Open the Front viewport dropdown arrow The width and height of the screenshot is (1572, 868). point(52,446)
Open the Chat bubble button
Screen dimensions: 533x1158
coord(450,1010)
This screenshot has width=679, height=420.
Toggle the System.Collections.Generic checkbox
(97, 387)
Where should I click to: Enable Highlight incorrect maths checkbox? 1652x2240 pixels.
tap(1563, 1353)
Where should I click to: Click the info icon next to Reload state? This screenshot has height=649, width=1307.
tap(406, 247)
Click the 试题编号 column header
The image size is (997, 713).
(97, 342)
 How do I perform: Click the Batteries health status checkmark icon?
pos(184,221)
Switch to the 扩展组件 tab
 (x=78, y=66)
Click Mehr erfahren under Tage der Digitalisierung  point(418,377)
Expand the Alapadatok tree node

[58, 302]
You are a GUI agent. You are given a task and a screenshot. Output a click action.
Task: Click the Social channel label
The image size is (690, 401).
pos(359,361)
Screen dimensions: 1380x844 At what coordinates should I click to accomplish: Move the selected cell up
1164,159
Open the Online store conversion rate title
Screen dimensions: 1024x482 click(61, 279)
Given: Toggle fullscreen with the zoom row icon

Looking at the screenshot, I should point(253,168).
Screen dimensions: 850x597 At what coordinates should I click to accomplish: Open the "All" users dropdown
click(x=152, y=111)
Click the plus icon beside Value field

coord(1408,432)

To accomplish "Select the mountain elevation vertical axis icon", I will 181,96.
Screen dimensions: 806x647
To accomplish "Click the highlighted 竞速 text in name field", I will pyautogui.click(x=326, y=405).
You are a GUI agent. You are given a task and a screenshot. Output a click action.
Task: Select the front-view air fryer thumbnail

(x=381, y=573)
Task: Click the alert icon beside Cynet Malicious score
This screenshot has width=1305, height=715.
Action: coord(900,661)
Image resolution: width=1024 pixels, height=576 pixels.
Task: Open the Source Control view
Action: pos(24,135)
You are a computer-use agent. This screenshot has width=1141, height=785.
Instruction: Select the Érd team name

WHAT IS EXPECTED
Everything from the line containing "Task: Select the" to the end of the data above should be quoted exactly, please, both ends included, and nothing outside that span.

TASK ANSWER
Task: Select the front-view air fryer thumbnail

(x=381, y=573)
Task: Click the alert icon beside Cynet Malicious score
This screenshot has width=1305, height=715.
Action: coord(900,661)
Image resolution: width=1024 pixels, height=576 pixels.
Task: Open the Source Control view
Action: pos(24,135)
You are a computer-use agent. This screenshot has width=1141, height=785.
Instruction: Select the Érd team name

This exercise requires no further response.